Ilustrasi polisi Indonesia.@AI
MAJALAHJURNALIS.Com (Mandailing Natal) -
Lepasnya pengedar narkoba berinisial R berujung pada pencopotan Kapolsek Muara
Batang Gadis (MBG) Iptu
Akmaluddin dan 11 personel lainnya. Kini, 12 anggota polisi tersebut tengah
menjalani pemeriksaan propam.
Lepasnya R membuat masyarakat mengamuk
hingga berujung pada perusakan dan pembakaran Polsek Muara Batang Gadis. Mulai
dari kantor polsek, rumah dinas, hingga sejumlah kendaraan dinas dirusak dan
dibakar.
Lalu, seperti apa awal mula kejadian
itu? Berikut detikSumut rangkum kronologinya:
Warga setempat bernama Reza mengatakan
peristiwa bermula saat sekelompok ibu-ibu pengajian menggerebek lokasi yang
diduga sebagai sarang narkoba di Desa Sengkuang, Kecamatan Batang Gadis,
Kabupaten Madina, Jumat (19/12/2025).
"Semalam emak-emak menggerebek
sarang narkoba. Bandar berinisial R ditangkap warga dan diserahkan ke polisi,"
kata Reza, Sabtu (20/12/2025).
Namun, warga kembali melihat R
berkeliaran di kampung. Hal itu pun memicu kemarahan warga.
Kabid Humas Polda Sumut Kombes Ferry
Walintukan menepis kabar bahwa terduga R dibebaskan setelah ditangkap.
Menurutnya, R kabur dari tahanan pada Sabtu sekitar pukul 05.00 WIB.
"Informasinya yang bersangkutan
(R) melarikan diri dan sempat dilakukan pengejaran," kata Ferry, Sabtu.
Selanjutnya pada pukul 11.00 WIB,
warga sekitar mendatangi Polsek Muara Batang Gadis. Warga datang untuk
menanyakan keberadaan R.
"Massa mendatangi Polsek
menanyakan melepaskan si tersangka ini. Masyarakat tidak puas, kemudian
masyarakat melakukan perusakan dan pembakaran," ungkapnya.
Video perusakan dan pembakaran polsek
itu beredar luas di media sosial. Belakangan, petugas kepolisian kembali
menangkap R dan membawanya ke Polsek Muara Batang Gadis.
"Langkah kami, pertama, kami
telah berhasil menangkap kembali terduga pelaku (R)," kata Kapolda Sumut
Irjen Whisnu Hermawan Februanto, Senin (22/12/2025).

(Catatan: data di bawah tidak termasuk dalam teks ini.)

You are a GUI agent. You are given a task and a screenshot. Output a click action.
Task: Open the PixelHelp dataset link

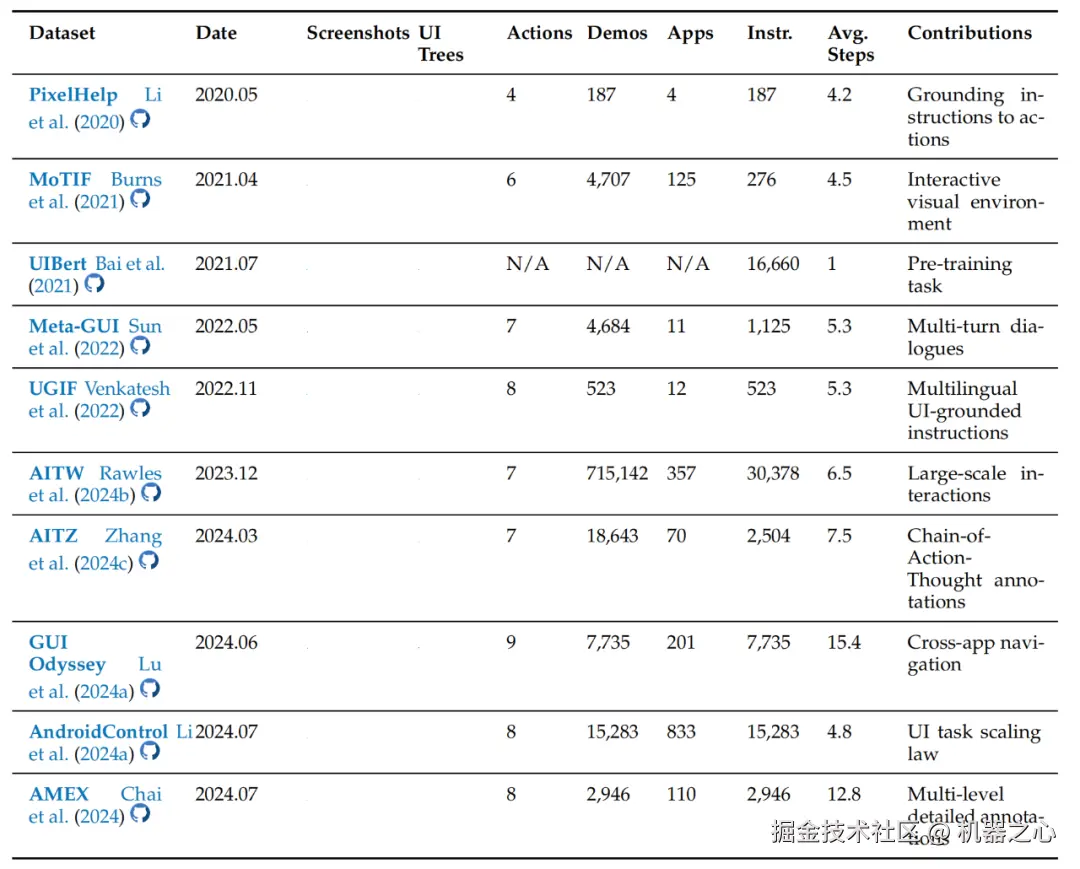[73, 96]
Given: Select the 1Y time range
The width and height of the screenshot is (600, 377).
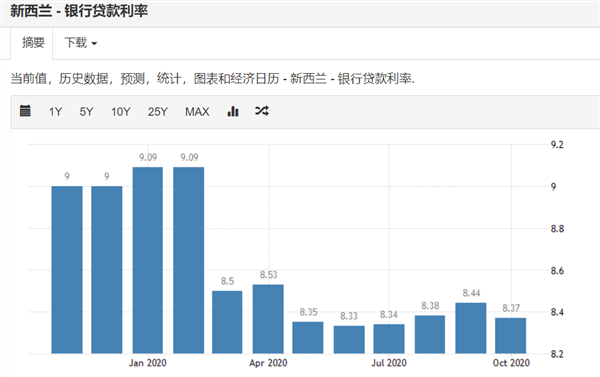Looking at the screenshot, I should (55, 112).
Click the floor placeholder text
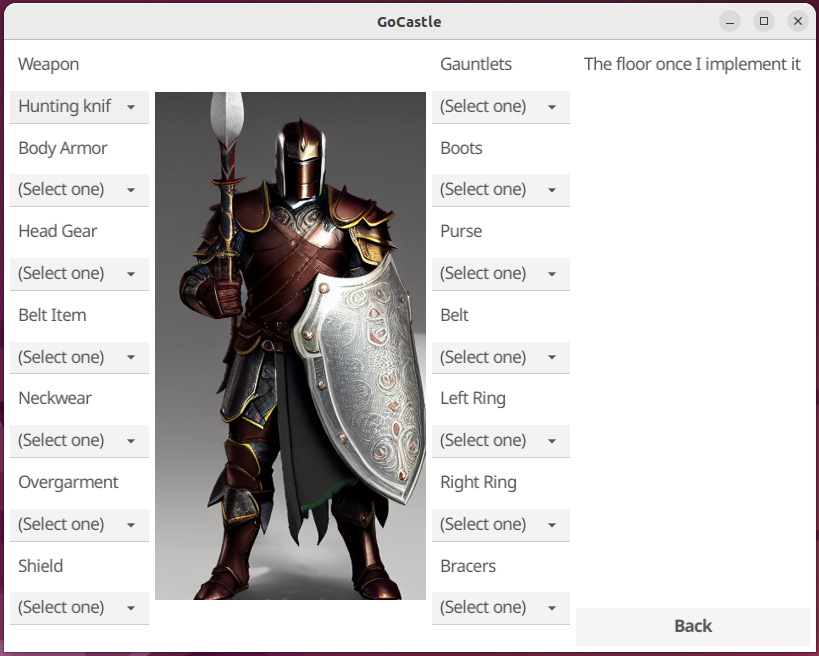 tap(692, 64)
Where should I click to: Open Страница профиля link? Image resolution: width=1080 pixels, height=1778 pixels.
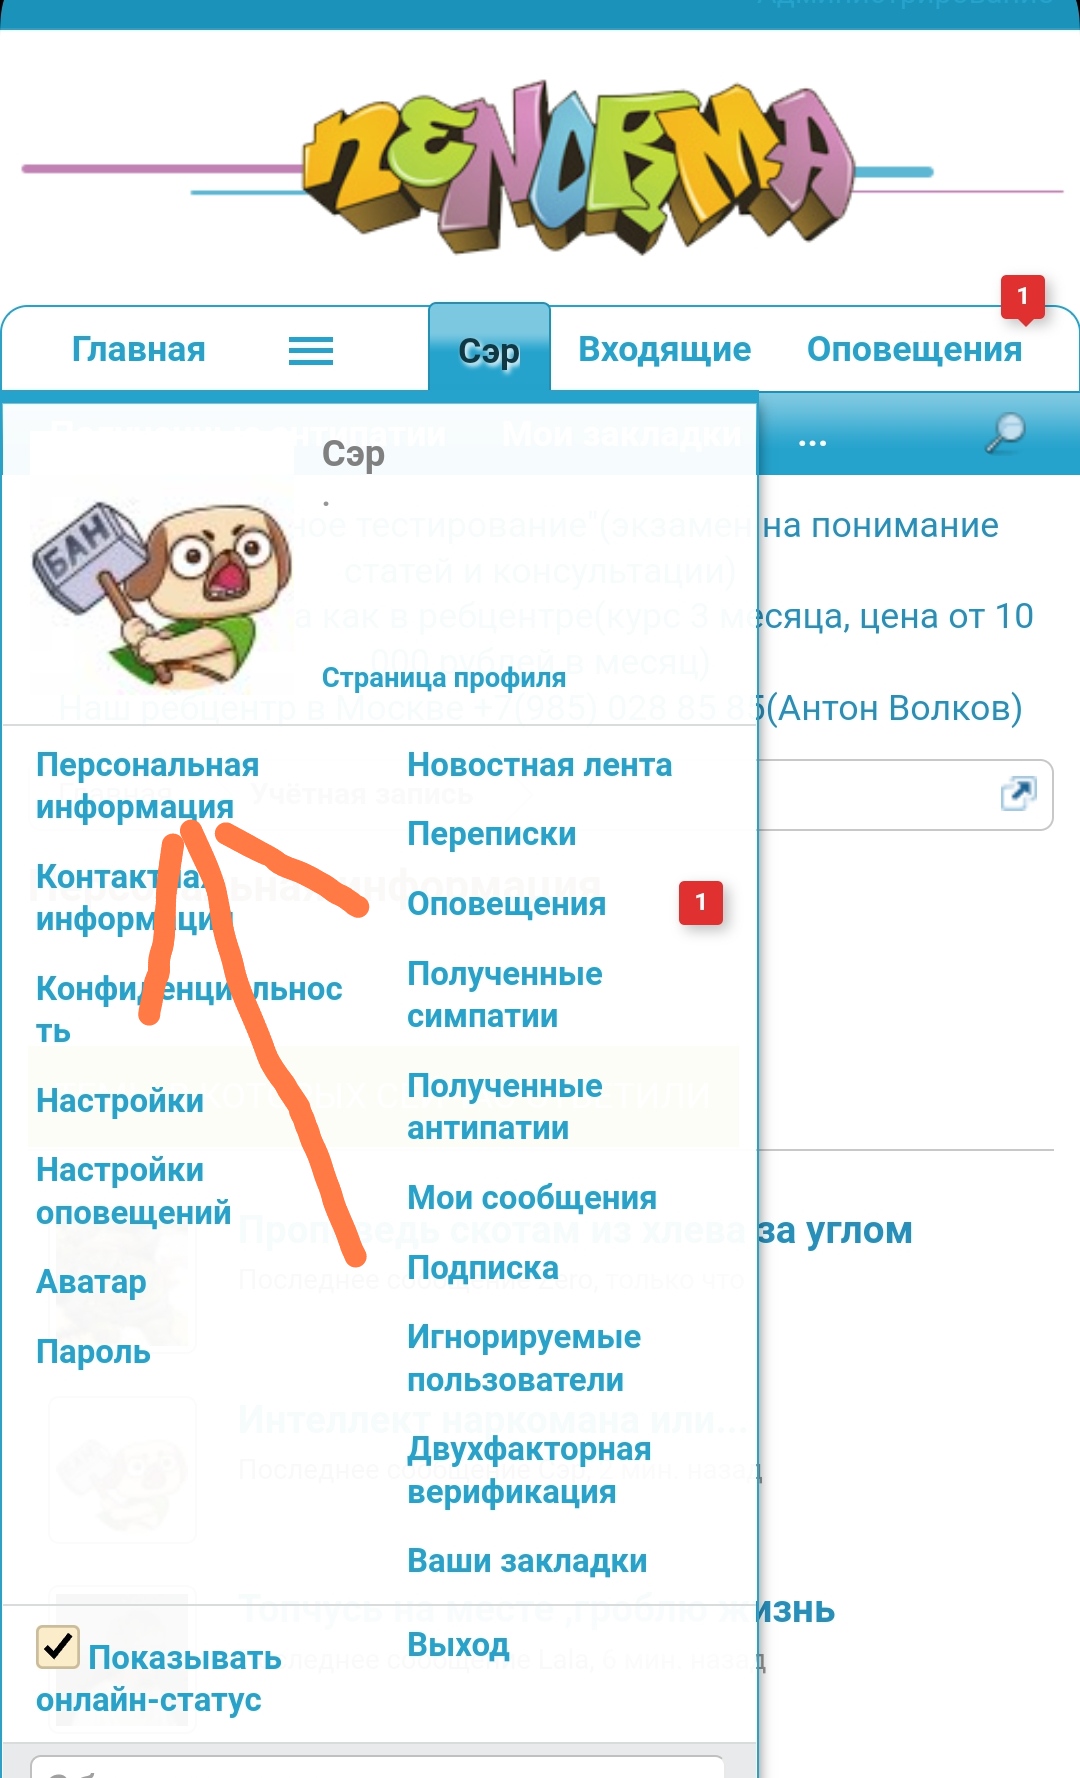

Dalam kasus pembakaran polsek ini,
Polres Mandailing Natal (Madina) mengamankan lima tersangka.
"Sudah ada lima tersangka yang
diamankan," kata Kapolres Madina AKBP Arie Sofandi Paloh saat dikonfirmasi
detikSumut, Jumat (26/12/2025).
Arie menjelaskan bahwa awalnya ada
tiga pelaku yang ditangkap, yakni Rusmin Nasution alias Comek (39), Kaizar Sein
Baroka Daulay (21), dan Wisman alias Catam (29). Setelah itu, petugas
kepolisian melakukan pengembangan dan menangkap dua pelaku lainnya yang
merupakan warga Desa Singkuang I dan II.
Keduanya, yakni DP (50) dan RTW (29).
Kedua pelaku ditangkap pada Kamis (25/12/2025) malam.
"DP diduga berperan melakukan
provokasi kepada masyarakat. Sementara RTW diduga mengajak masyarakat berdemo
serta terlibat pembakaran mobil dinas Polri. Hasil tes urine keduanya dinyatakan
negatif narkotika," jelasnya.
Saat ini, seluruh tersangka telah
ditahan di Polres Madina. Penyidik saat ini masih terus mendalami soal kejadian
itu, termasuk mendalami kemungkinan pelaku-pelaku lain.
Arie mengatakan bahwa R diduga
merupakan pengedar narkoba. Dia menyebut terkait lepasnya R, pihaknya telah
mencopot kapolsek dan 11 personel lainnya.
"Selain kapolsek ada juga
personel dicopot dan diperiksa. 11 personel diperiksa, semuanya dicopot dari
Polsek Muara Batang Gadis," kata Arie, Sabtu (27/12/2025).
Arie mengatakan para personel tersebut
masih menjalani pemeriksaan di Sie Propam Polres Madina. Saat ini, pihaknya
masih mendalami soal kejadian tersebut.